First, the definition doesn’t include everyone who thinks that our society treats women unfairly to some degree. In the real world, of course, every member of every group experiences unfairness on occasion.
Second, a large majority of self-identified feminists hold the view I ascribe to them. Indeed, if someone said, “I’m a feminist, but I think society generally treats women more fairly than men,” most listeners would simply be confused.
Third, a large majority of self-identified non-feminists disbelieve the view I ascribe to feminists. If you think, “Society treats both genders equally well,” or “Society treats women more fairly than men,” you’re highly unlikely to see yourself as a feminist.
I like that Bryan tries to work out a definition of feminism that matches the reality of how the term is used in the real world. I feel the same way about issues like labor rights. I could say I’m “pro-labor” because I believe that my favored policies would be good for most workers. But that would be deeply misleading, as I am often opposed to policies that are generally recognized as pro-labor, such as higher minimum wages, restrictions on child labor, restrictions on immigration, and the Wagner Act. Thus I’m not pro-labor in the commonly used sense of the term.
And I also do not support a package of public policies that would normally be viewed as pro-education, pro-health care, etc.
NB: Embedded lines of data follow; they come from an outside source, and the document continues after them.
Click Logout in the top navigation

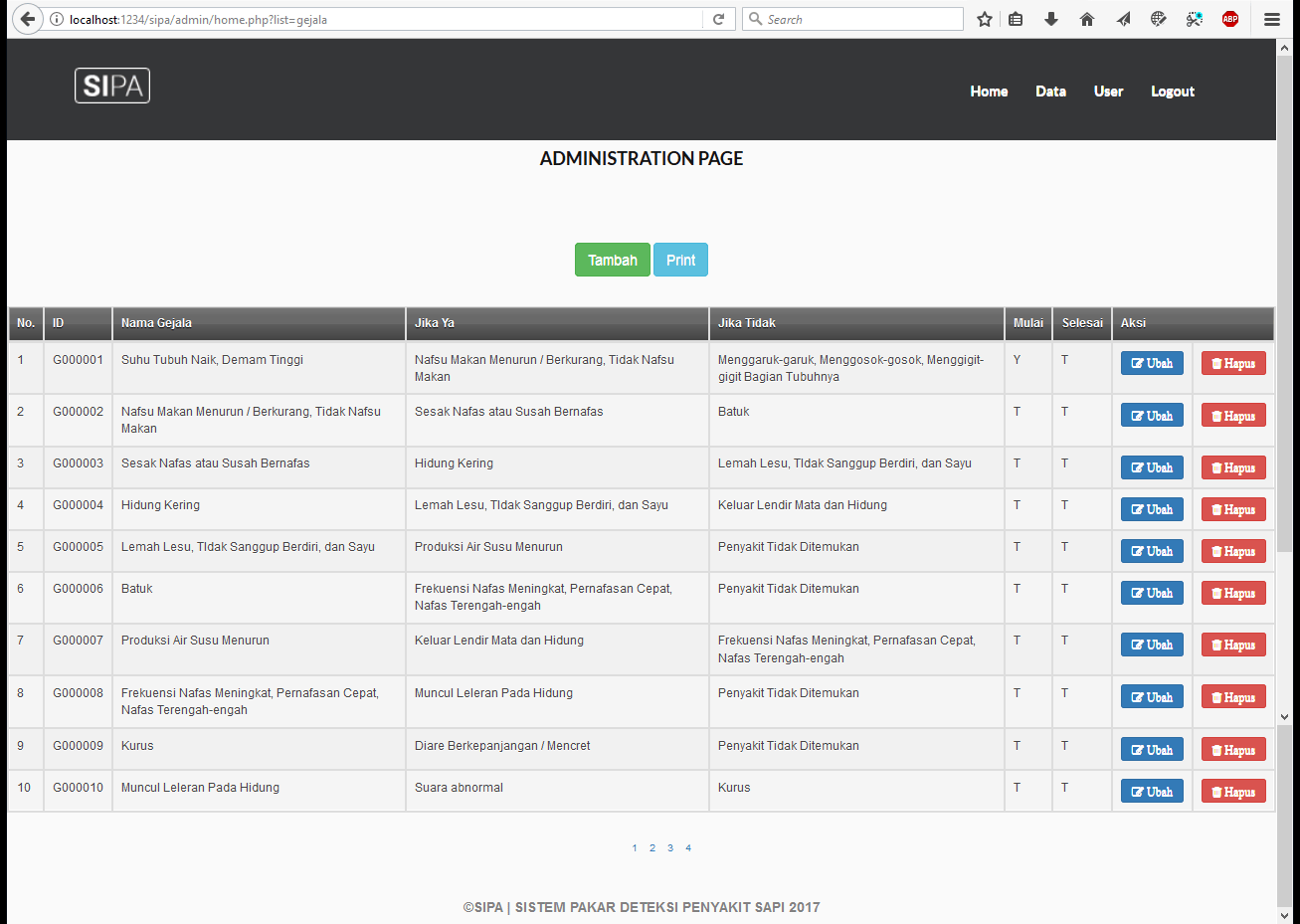(x=1173, y=92)
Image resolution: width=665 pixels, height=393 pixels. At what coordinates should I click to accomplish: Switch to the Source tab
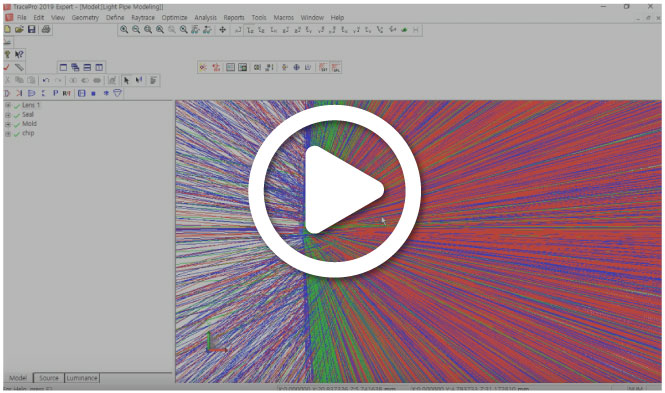[49, 378]
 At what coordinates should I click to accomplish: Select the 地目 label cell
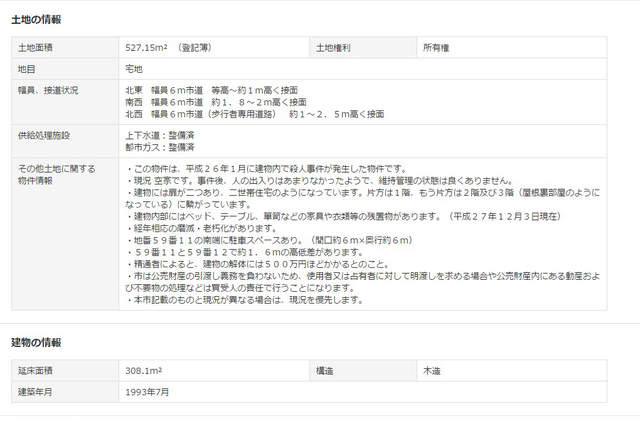tap(26, 69)
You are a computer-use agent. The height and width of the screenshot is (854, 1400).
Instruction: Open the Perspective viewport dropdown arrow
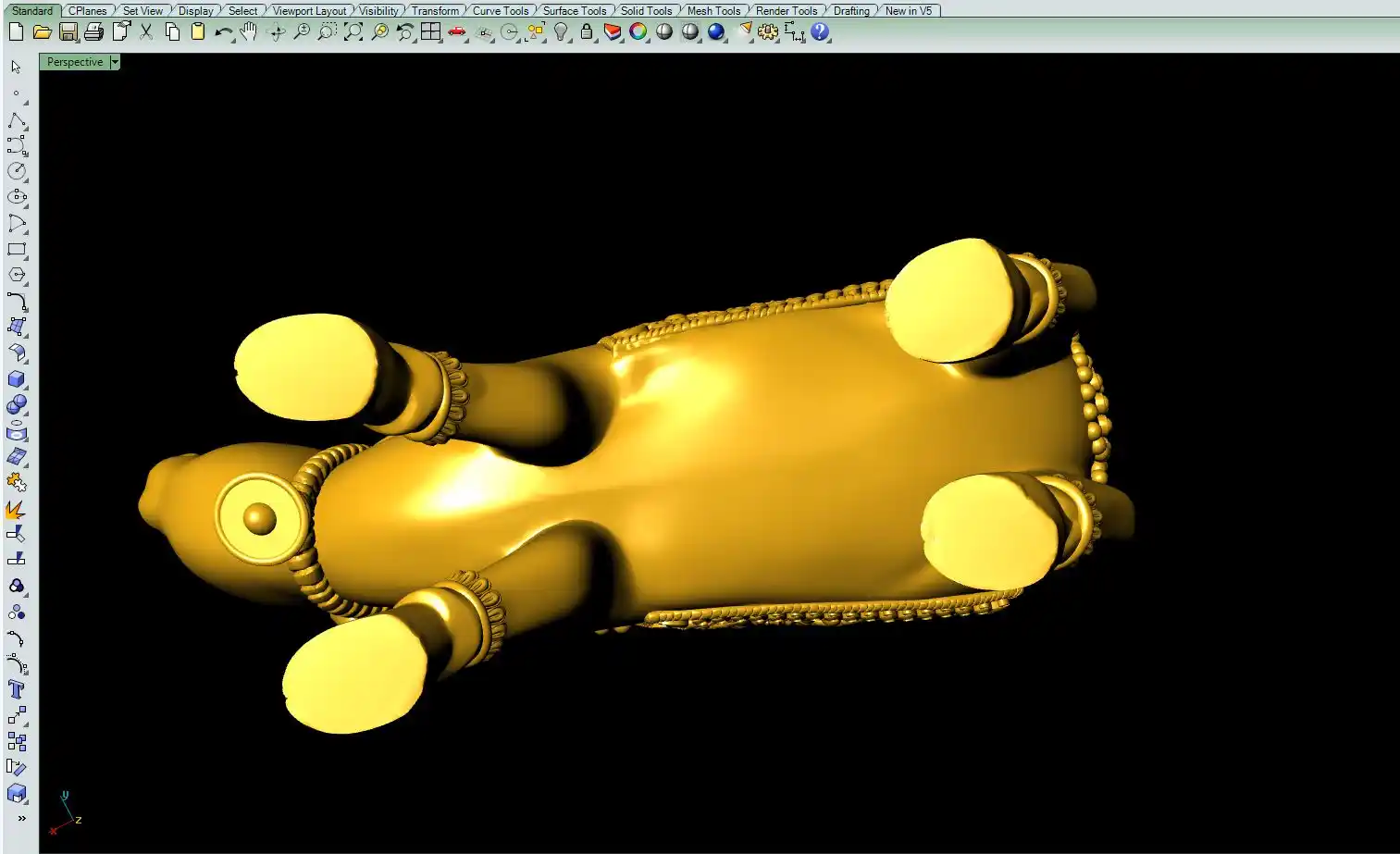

What about business? Here again, I think highly of business just as I think highly of labor. It’s an essential part of a well-functioning society, and provides many benefits to the public. But I’m not pro-business in the ordinary sense of the term, because I oppose a whole range of public policies aimed at things like allowing businesses to worsen global warming, shielding businesses from competition, subsidizing business via the Ex-Im Bank, crop price supports, the Small Business Administration, or allowing banks to lend out federally insured deposits to risky borrowers, etc.
On the other hand, I am pro-market, because I almost always support public policies associated with the “pro-market” label. Therefore I do think it is useful to identify as “pro-market but not pro-business”, especially at a time when a certain highly visible politician has taken a pro-business but not pro-market stance on public policy.
In a recent post, Bryan Caplan made this claim:
Yes, businesspeople are flawed human beings. But they are the least-flawed major segment of society. If any such segment deserves our admiration, gratitude, and sympathy, it is businesspeople.
I have to disagree with this. My father was a realtor, and he told me that 90% of realtors were dishonest. I’ve met numerous used car dealers, auto repair shop owners, financial advisors, etc., and they don’t seem more admirable that airline pilots, librarians or bartenders. Indeed many were dishonest. Overall, I have a modestly favorable view of businesspeople (market discipline reduces their worst tendencies), and a few are highly productive in ways that greatly benefit society. My best friend is a highly admirable businessman. But they certainly should not be treated like heroes. Just doing their job.
PS. If we treat them like heroes, then society might begin assuming they are highly qualified to perform jobs having nothing to do with business, like politics.